:: The records

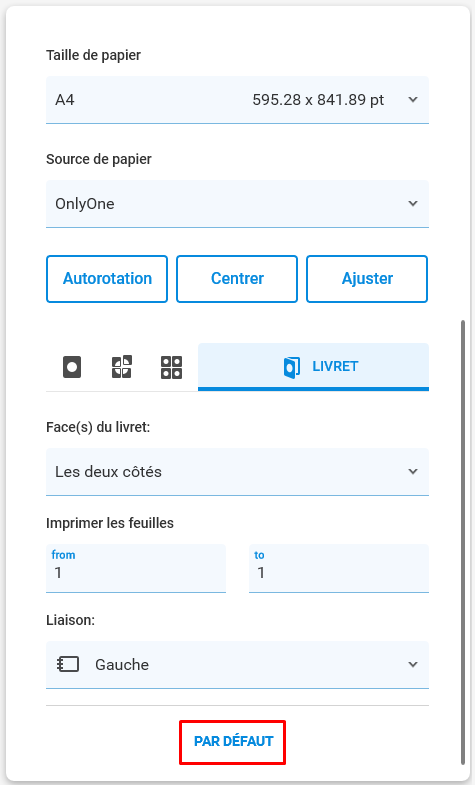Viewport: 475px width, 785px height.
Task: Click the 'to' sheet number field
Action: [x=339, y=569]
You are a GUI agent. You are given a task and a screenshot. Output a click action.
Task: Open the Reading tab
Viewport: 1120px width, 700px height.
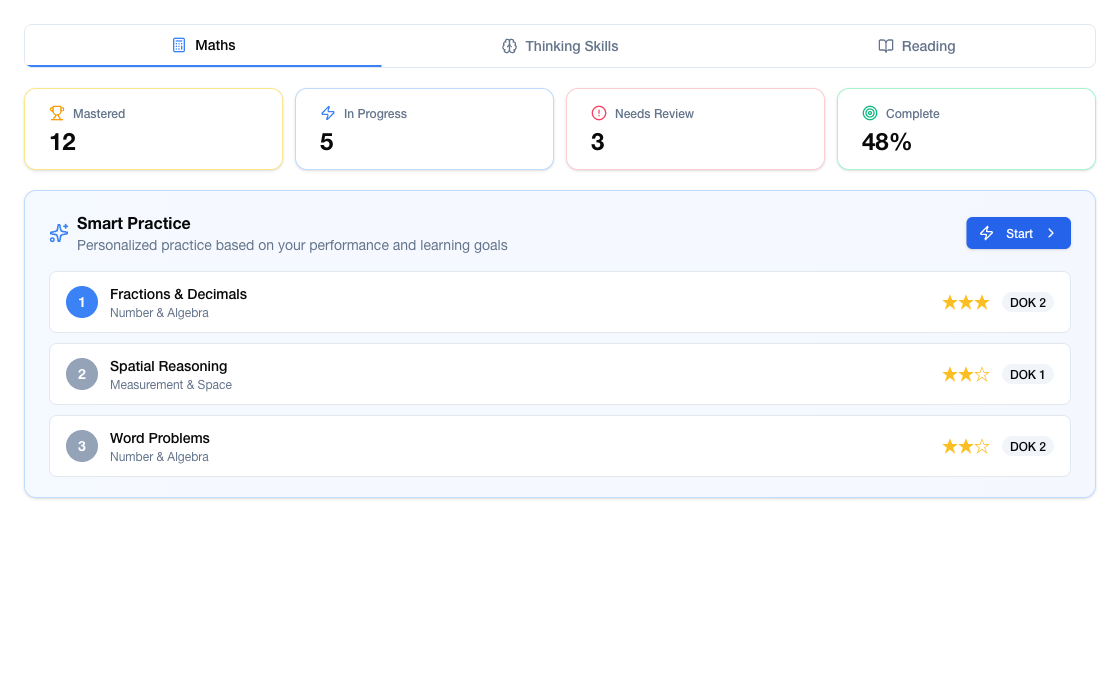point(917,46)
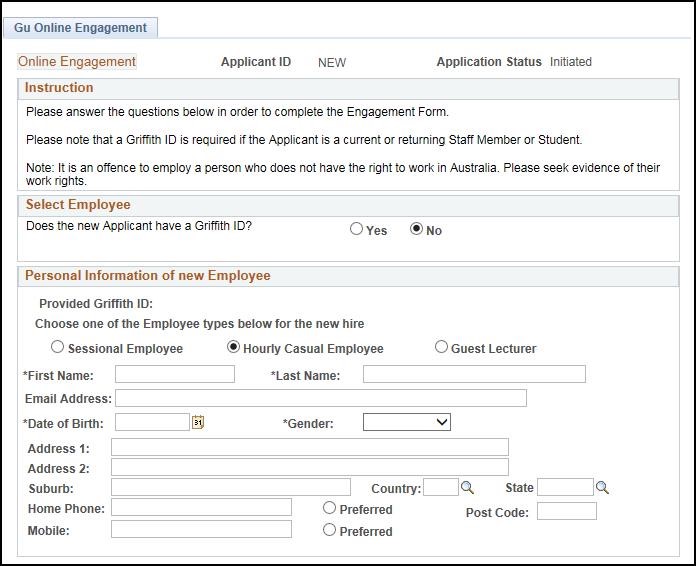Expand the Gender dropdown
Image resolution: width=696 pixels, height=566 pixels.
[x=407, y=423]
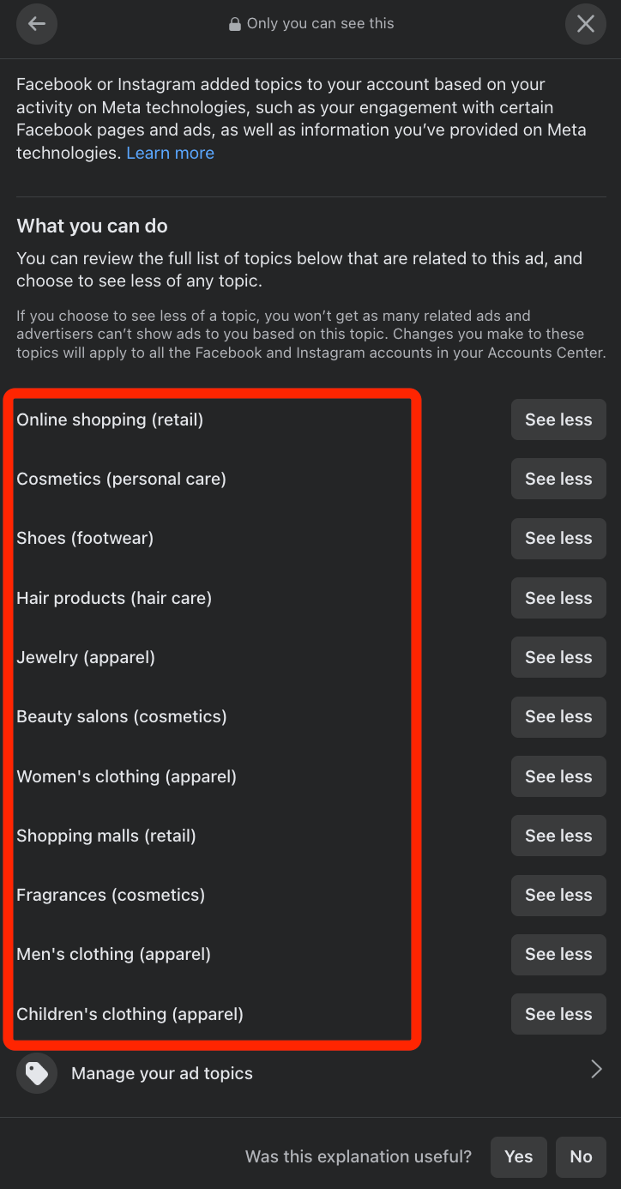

::::

The task :: Starting at the line that contains "You are a GUI", retype each line through the end of the data exactly, and leave out every picture.

Solution for this task ::
You are a GUI agent. You are given a task and a screenshot. Output a click action.
Task: Open the Reading tab
Viewport: 1120px width, 700px height.
point(917,46)
Expand the Gender dropdown
Image resolution: width=696 pixels, height=566 pixels.
[x=407, y=423]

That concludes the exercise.